I am afraid nothing of what I advocate corresponds to my experience. So CEO-appointed accountants-turned-heads-of-research keep on issuing orders to cut travel budgets by another 5%, thinking that with this, research will finally be channeled to business units.
In past centuries bloodletting was the prescription for many illnesses. In those primitive times not much was known about the human body and patients were often in the hands of barbers for whom bloodletting was the principal cure, as it was based on their enabling technology – the razor. Today a doctor prescribing bloodletting would be regarded with high suspicion because we know we can do better than that. In the same way it is high time that research management in companies stop using cost cutting in research as a means to hide the vacuum in their brains.

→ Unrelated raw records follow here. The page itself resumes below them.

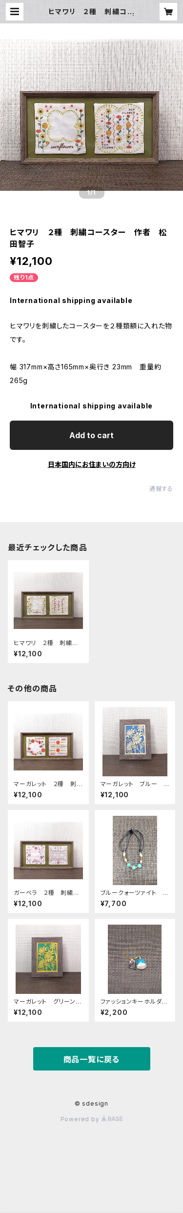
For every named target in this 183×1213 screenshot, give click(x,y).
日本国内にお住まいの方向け (92, 464)
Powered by (92, 1119)
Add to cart (91, 435)
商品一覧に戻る (91, 1059)
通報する (161, 488)
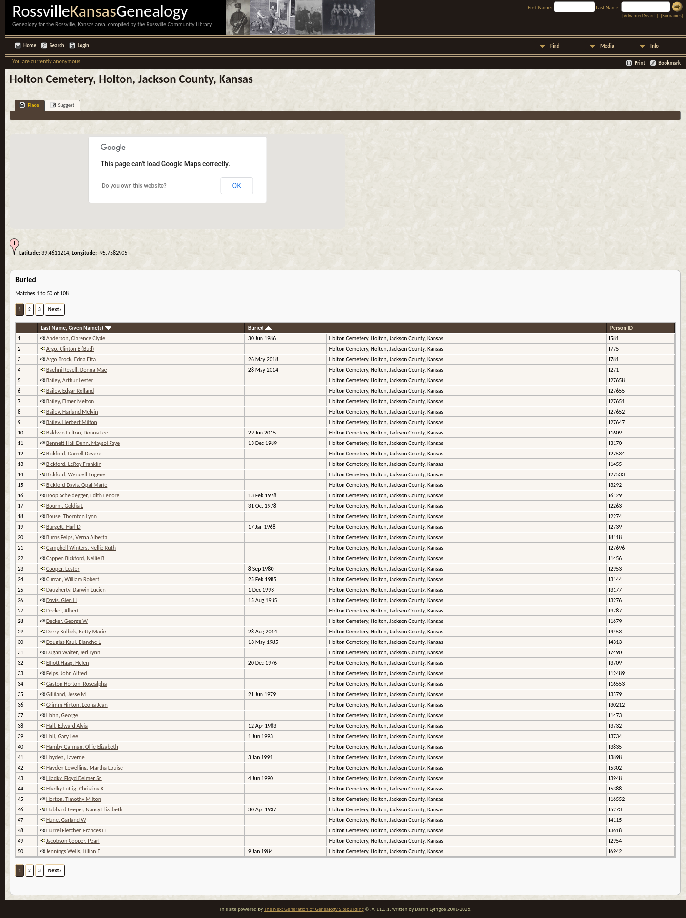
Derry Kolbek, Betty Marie (76, 631)
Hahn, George (62, 715)
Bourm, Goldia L (64, 506)
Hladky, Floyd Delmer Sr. (74, 778)
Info (654, 46)
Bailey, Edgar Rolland (70, 390)
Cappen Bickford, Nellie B (75, 558)
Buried (260, 328)
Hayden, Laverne (65, 757)
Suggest (62, 105)
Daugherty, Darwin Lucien (76, 589)
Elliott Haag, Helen (67, 663)
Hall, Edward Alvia (67, 725)
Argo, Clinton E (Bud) (70, 348)
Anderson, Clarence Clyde (75, 338)
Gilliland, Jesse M (66, 694)
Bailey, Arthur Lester (69, 380)
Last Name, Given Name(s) (76, 328)
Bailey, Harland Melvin (72, 411)
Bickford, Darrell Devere (73, 453)
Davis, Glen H (61, 600)
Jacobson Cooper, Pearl (73, 841)
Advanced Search (640, 15)
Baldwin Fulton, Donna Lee (77, 432)
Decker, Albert (62, 610)
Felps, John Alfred (66, 673)
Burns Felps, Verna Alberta (76, 537)
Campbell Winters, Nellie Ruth (81, 547)
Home (29, 45)
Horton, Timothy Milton (73, 799)
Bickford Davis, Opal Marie (76, 485)
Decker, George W (67, 621)
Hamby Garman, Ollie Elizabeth (82, 746)
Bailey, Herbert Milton (71, 422)
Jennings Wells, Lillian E (73, 851)
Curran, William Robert (72, 579)
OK (236, 185)
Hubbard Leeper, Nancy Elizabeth (84, 809)
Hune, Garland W (66, 820)
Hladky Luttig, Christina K (75, 788)
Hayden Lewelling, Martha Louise (84, 767)
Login (83, 45)
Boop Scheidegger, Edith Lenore (83, 495)
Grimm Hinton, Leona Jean (77, 704)
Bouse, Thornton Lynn (71, 516)
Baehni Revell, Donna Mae (76, 369)
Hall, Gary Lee (62, 736)
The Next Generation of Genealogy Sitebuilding (313, 909)
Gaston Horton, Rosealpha (76, 684)
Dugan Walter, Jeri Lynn (73, 652)
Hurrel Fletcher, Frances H (76, 830)
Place (29, 105)
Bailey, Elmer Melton (70, 401)
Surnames (671, 15)
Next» (55, 309)
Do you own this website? (134, 185)
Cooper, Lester (63, 568)
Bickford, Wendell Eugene (76, 474)
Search (57, 45)
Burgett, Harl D (63, 526)
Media (607, 46)
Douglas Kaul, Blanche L (73, 642)
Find (555, 46)
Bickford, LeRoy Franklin (73, 464)
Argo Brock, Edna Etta (71, 359)
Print (640, 63)
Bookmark (669, 63)
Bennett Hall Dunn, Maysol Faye (83, 443)
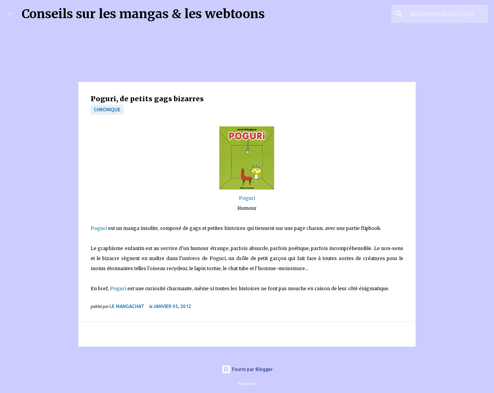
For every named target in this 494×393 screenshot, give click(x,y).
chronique (107, 109)
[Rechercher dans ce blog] (447, 14)
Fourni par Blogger (247, 369)
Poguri (247, 198)
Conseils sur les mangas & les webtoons (143, 14)
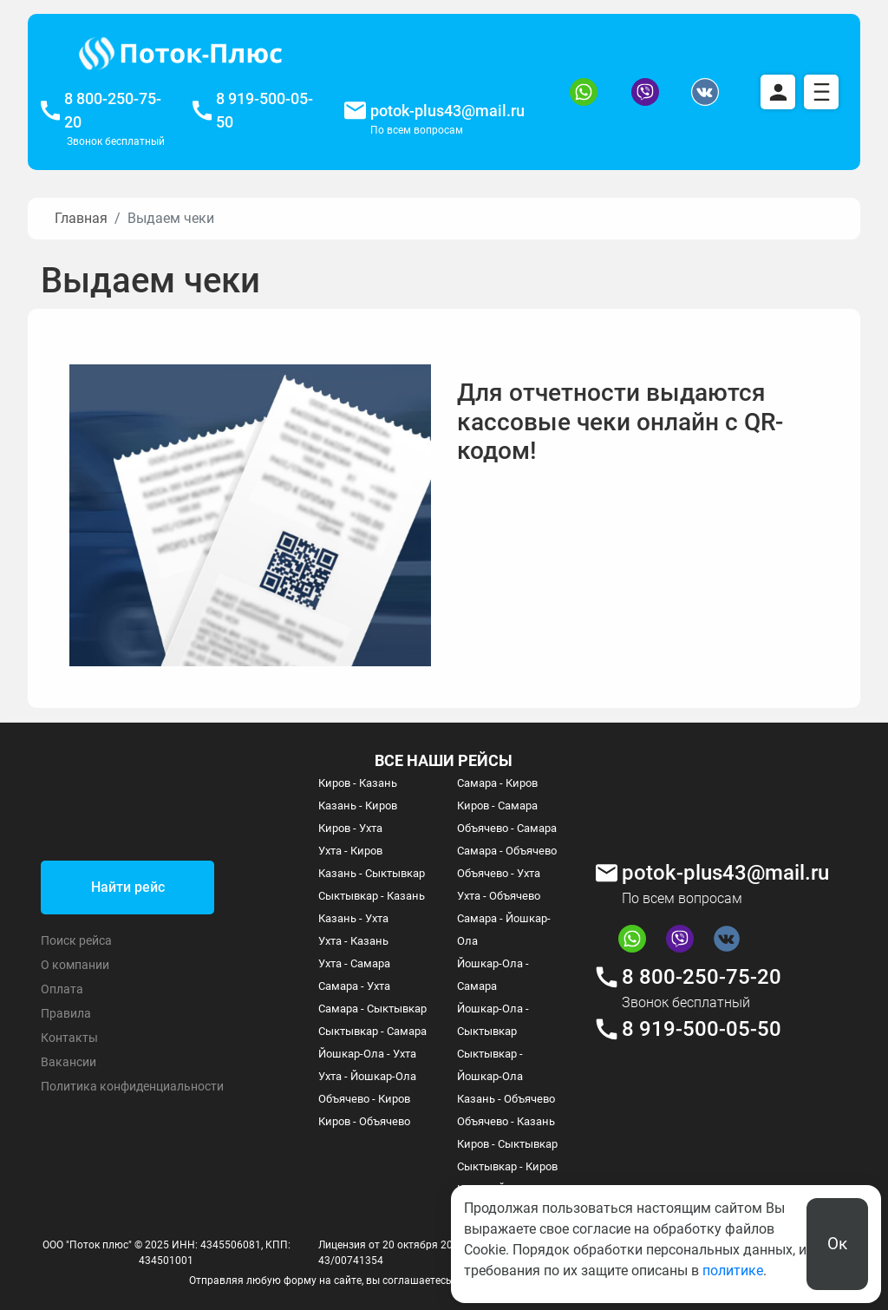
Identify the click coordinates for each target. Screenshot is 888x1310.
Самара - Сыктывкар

If you do not know what to do with research don’t cut travel expenses by another 5%. Take responsibility and close down the establishment. Then go to the Board of Directors to explain and hope that you do not find me as a Board member.
Of course a different story is told for those new but already large companies that have sprung to life in the last 15 or 20 years. It is very nice to be able to count on huge revenue flows and mix research with new business models. They call it creative destruction and I may return to this topic in the near future.